The U.S. Judicial Panel on Multidistrict Litigation (JPML) has decided to consolidate all Plavix lawsuits filed in the federal court system before one judge for coordinated handling during pretrial proceedings, as part of an MDL, or multidistrict litigation.
The order reverses an earlier position taken by the Panel in late 2011, which found that that the Plavix litigation did not require centralized proceedings.
Following oral arguments held late last month in response to a renewed request for consolidation, the U.S. JPML ordered (PDF) that a Plavix MDL will be established in the U.S. District Court for the District of New Jersey and all cases pending throughout the federal court system will be transferred to U.S. District Judge Freda L. Wolfson.
All of the complaints involve similar allegations against Bristol-Myers Squibb and Sanofi-Aventis, makers of the blockbuster blood thinner, arguing that inadequate warnings were provided about the risk of potential Plavix side effects while the drug makers overstated the efficacy of the medication.
Plavix Litigation Over Failure to Warn
Plavix (clopidrogrel) has been used by millions of people in the United States and is commonly prescribed to prevent blood platelets from sticking together and forming clots, often given to patients at risk for a heart attack, stroke or other blood clotting.

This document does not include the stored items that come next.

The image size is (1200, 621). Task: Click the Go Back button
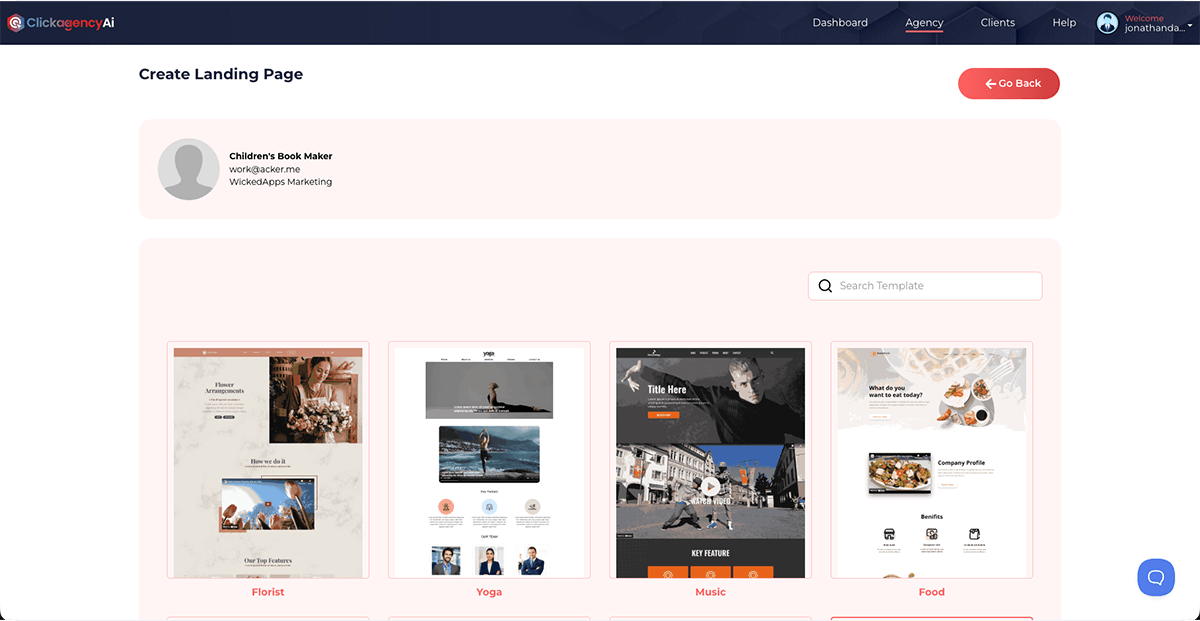pyautogui.click(x=1009, y=83)
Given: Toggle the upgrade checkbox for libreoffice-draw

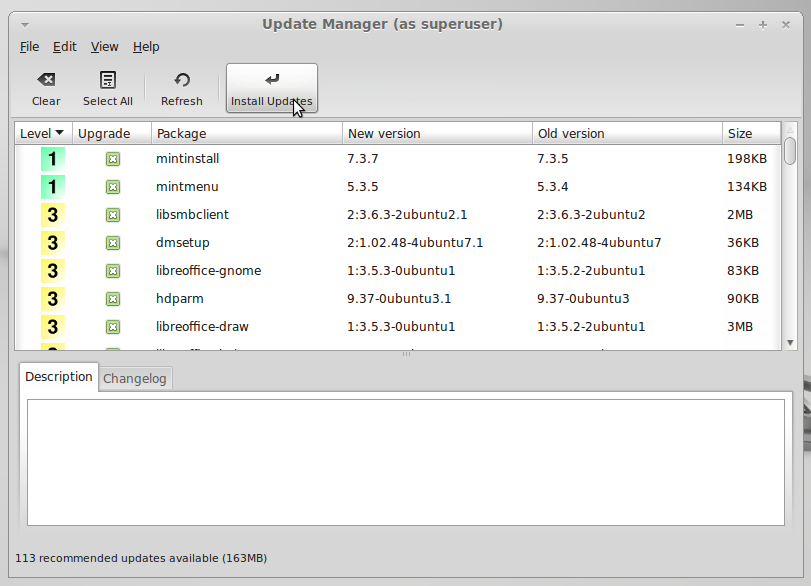Looking at the screenshot, I should click(110, 326).
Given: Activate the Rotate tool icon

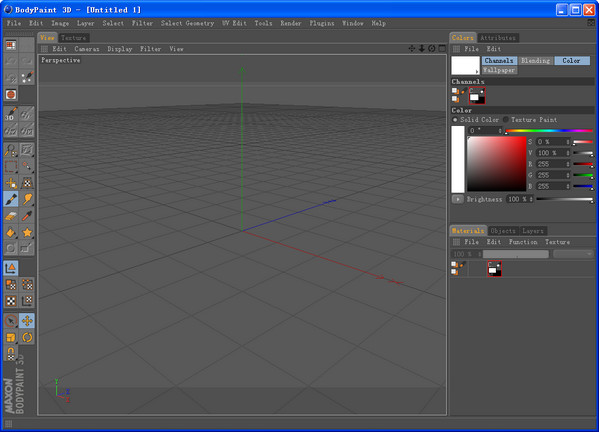Looking at the screenshot, I should point(27,337).
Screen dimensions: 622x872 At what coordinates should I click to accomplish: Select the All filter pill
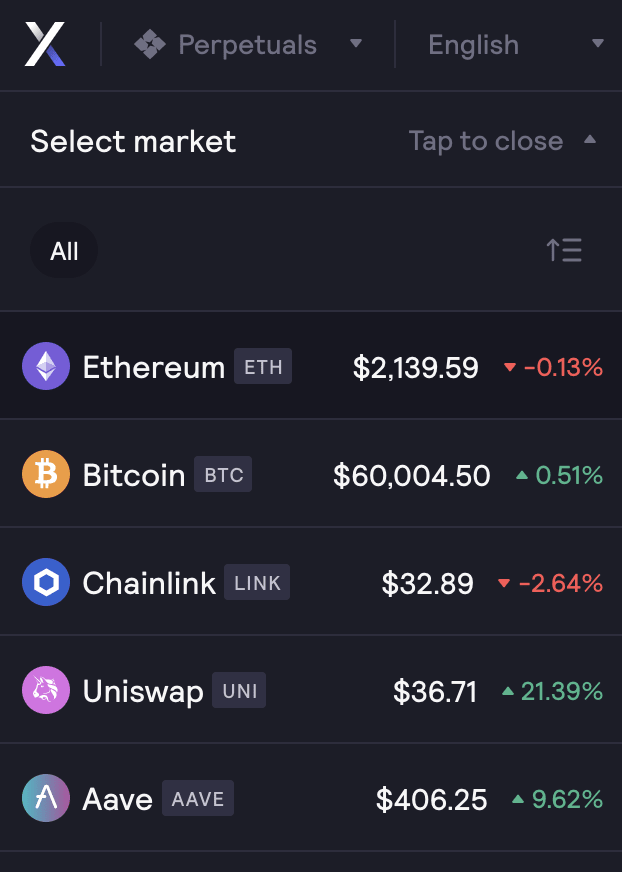pyautogui.click(x=64, y=250)
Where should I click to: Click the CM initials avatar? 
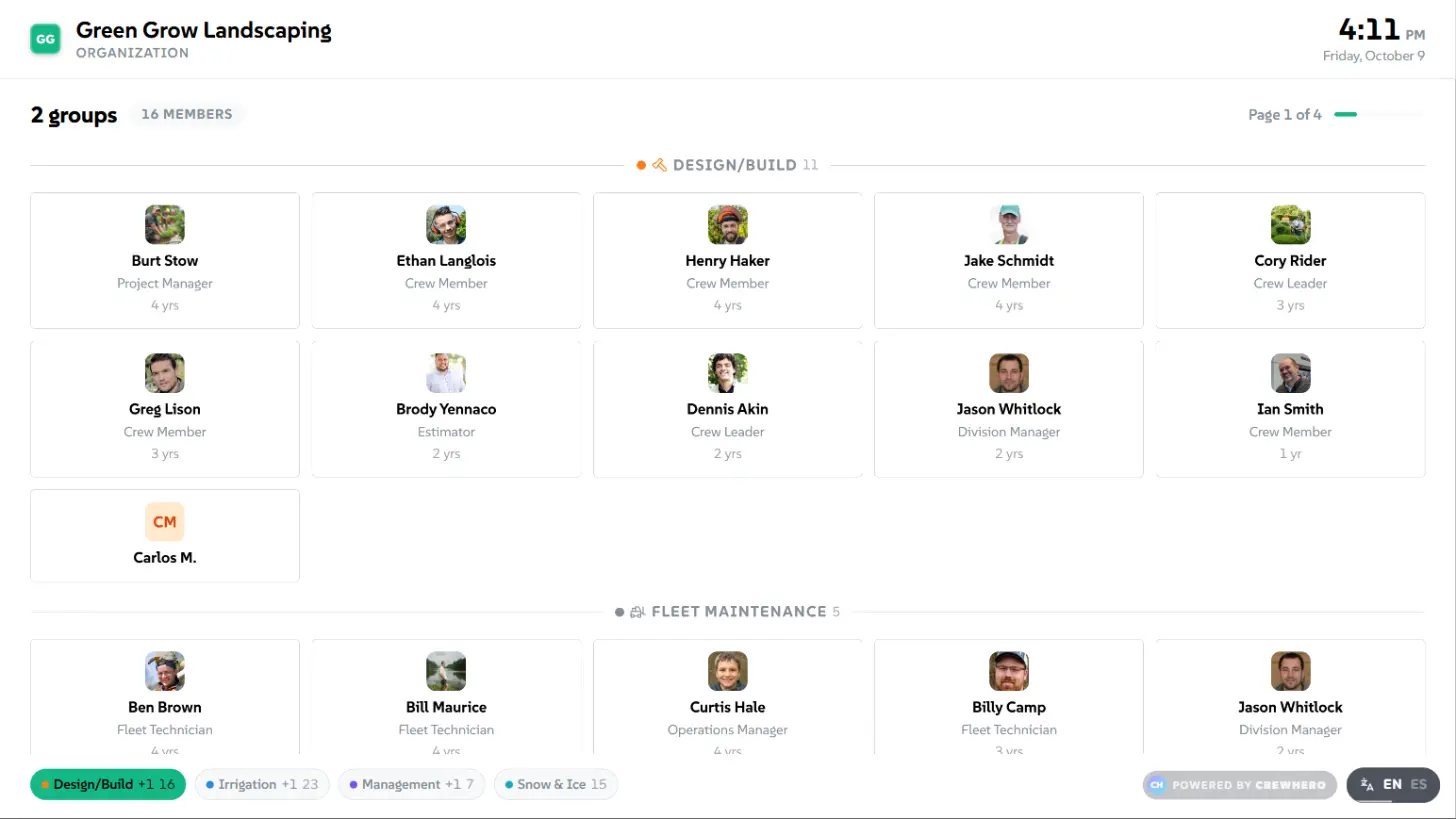[x=165, y=522]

While Plavix has been promoted as being better at its job than aspirin, and costs many times more than aspirin, questions have been raised about the effectiveness of Plavix for many patients and whether it actually provides any benefit over aspirin.
According to allegations raised in Plavix lawsuits filed throughout the country, Plaintiffs claim that they suffered various injuries as a result of their unnecessary use of Plavix, such as gastrointestinal bleeding, severe ulcers and a rare blood disorder known as thrombotic thrombocytopenic purpura (TTP).

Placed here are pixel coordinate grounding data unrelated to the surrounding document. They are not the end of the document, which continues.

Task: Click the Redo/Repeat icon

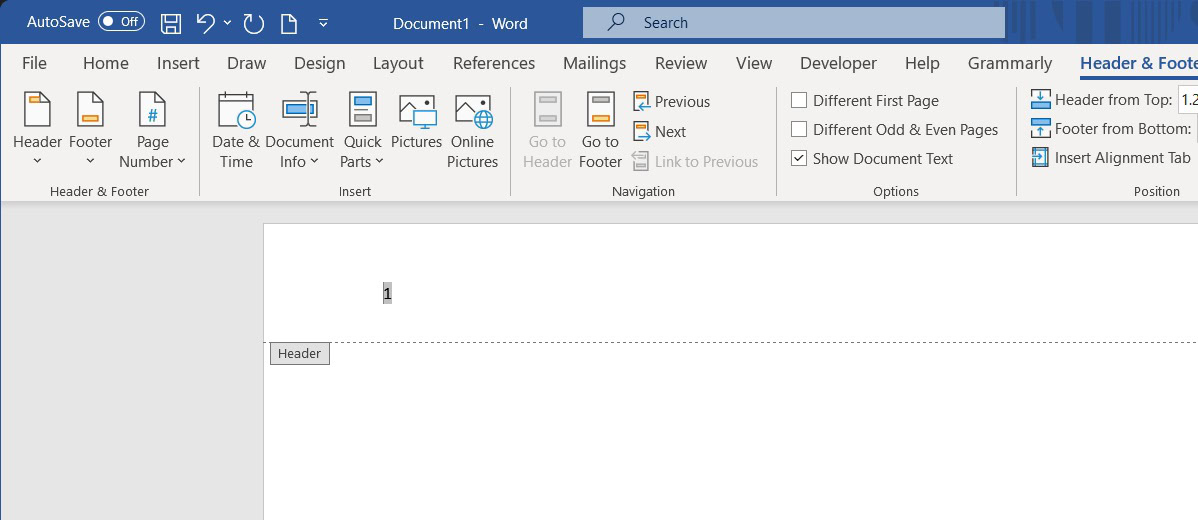Action: tap(253, 22)
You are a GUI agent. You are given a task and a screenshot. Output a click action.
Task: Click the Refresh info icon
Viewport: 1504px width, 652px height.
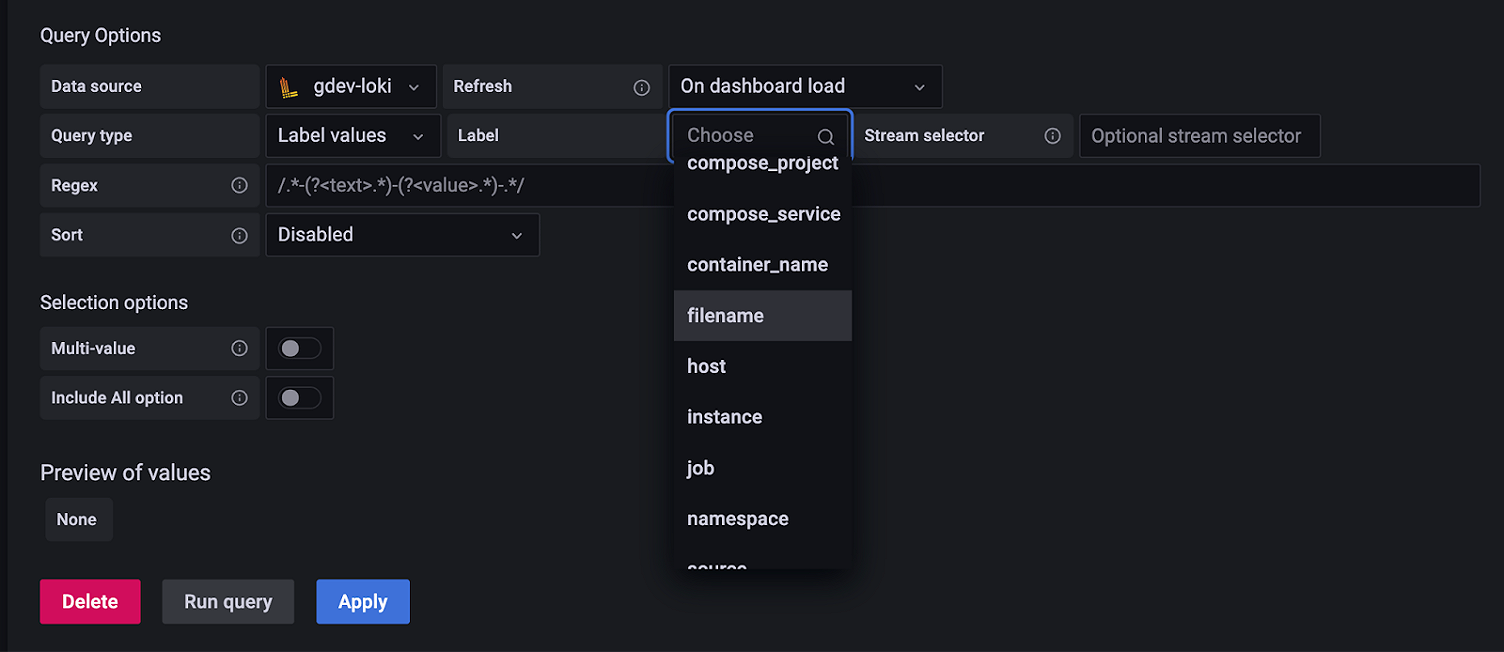tap(642, 87)
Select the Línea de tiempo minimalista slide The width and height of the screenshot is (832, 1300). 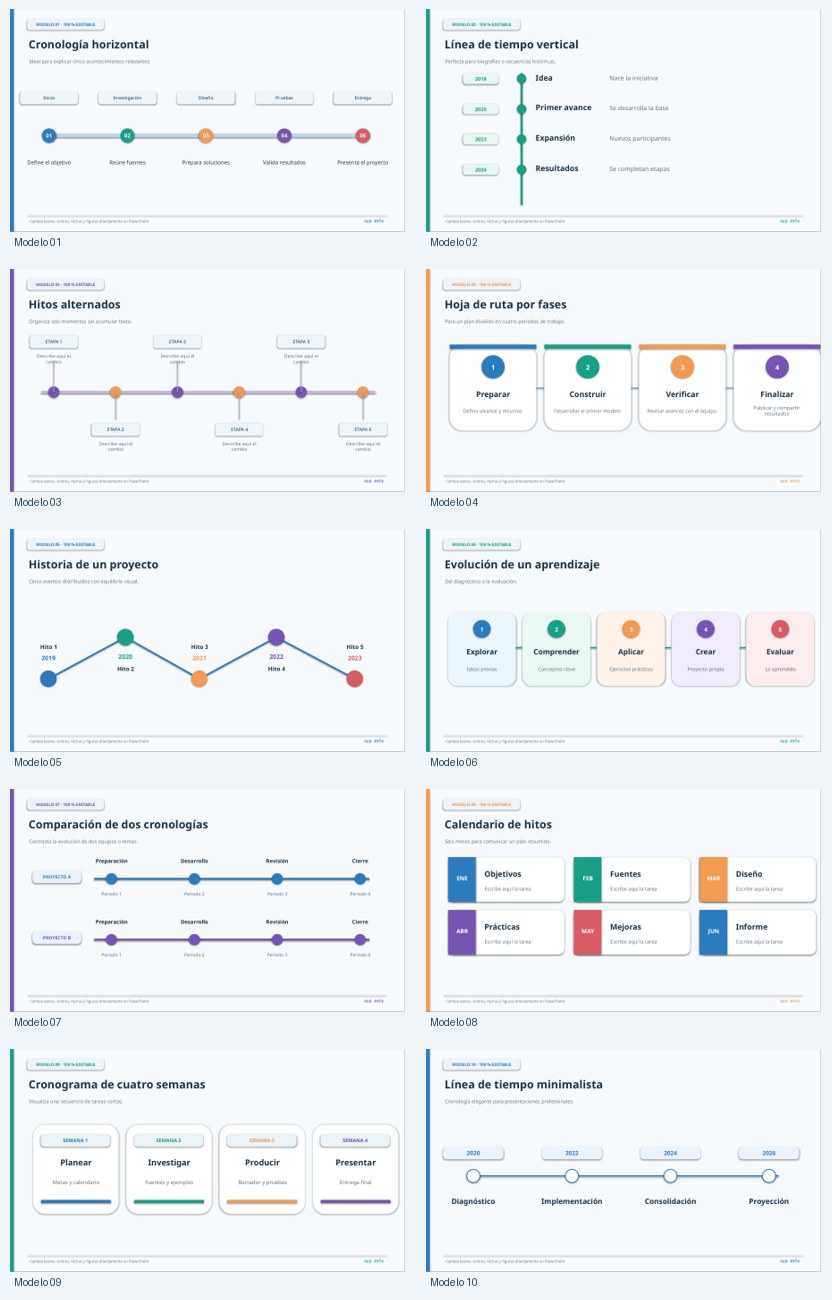623,1160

Centralizing the Plavix litigation before one judge is designed to reduce duplicative discovery in a large number of cases, eliminate conflicting rulings from different judges and to serve the convenience of the parties, witnesses, and the courts.
Second Plavix MDL Attempt
The manufacturers pushed for the consolidation, while some plaintiffs opposed it. This was the second attempt made by Bristol-Myers Squibb and Sanofi-Aventis to centralize Plavix injury lawsuits.
Bristol-Myers Squibb and Sanofi-Aventis first asked the U.S. JPML to consolidate all federal Plavix cases in 2011. However, following oral arguments in December 2011, the Panel determined that centralizing the litigation would not help move the cases through the system faster and would not provide benefits for the parties involved.
At the time the Panel first rejected the request for a Plavix MDL, there were only 12 lawsuits over Plavix pending throughout the federal court system. However, the drug makers filed a second request to centralize the Plavix cases in October 2012, indicating that the litigation has more than doubled in size over the past year.
Plaintiffs claimed the companies were attempting to inflate the number of cases by removing several state cases to federal court, knowing that those cases would eventually be transferred back to state courts. Plaintiffs also fought the move to New Jersey, pointing out that a third of the cases had been filed in California, and accusing the companies of trying to move Plavix litigation to a court viewed as more favorable.
In the order issued this week by the U.S. JPML, it was noted that there has been a significant change in the circumstances surrounding the Plavix litigation since the first hearing. In addition to the increase in federal cases throughout the country, the Panel noted that the total number of state court Plavix lawsuits exceeds 2,000, which suggests that the number of related federal actions is likely to increase as well.
In addition, the Panel indicated that creating a Plavix MDL will facilitate coordination among all courts with cases, “simply because there will now be only one federal judge handling most or all federal Plavix litigation.”
The JPML approved the creation of the MDL, but declined to include the cases that the drug companies removed from state courts, saying they would await rulings on whether it was right for the drug makers to try to transfer those 12 cases, leaving 21 cases as part of the initial MDL. However, as Plavix lawyers continue to file new cases in U.S. District Courts throughout the country, they will be transferred to the District of New Jersey for consolidated proceedings.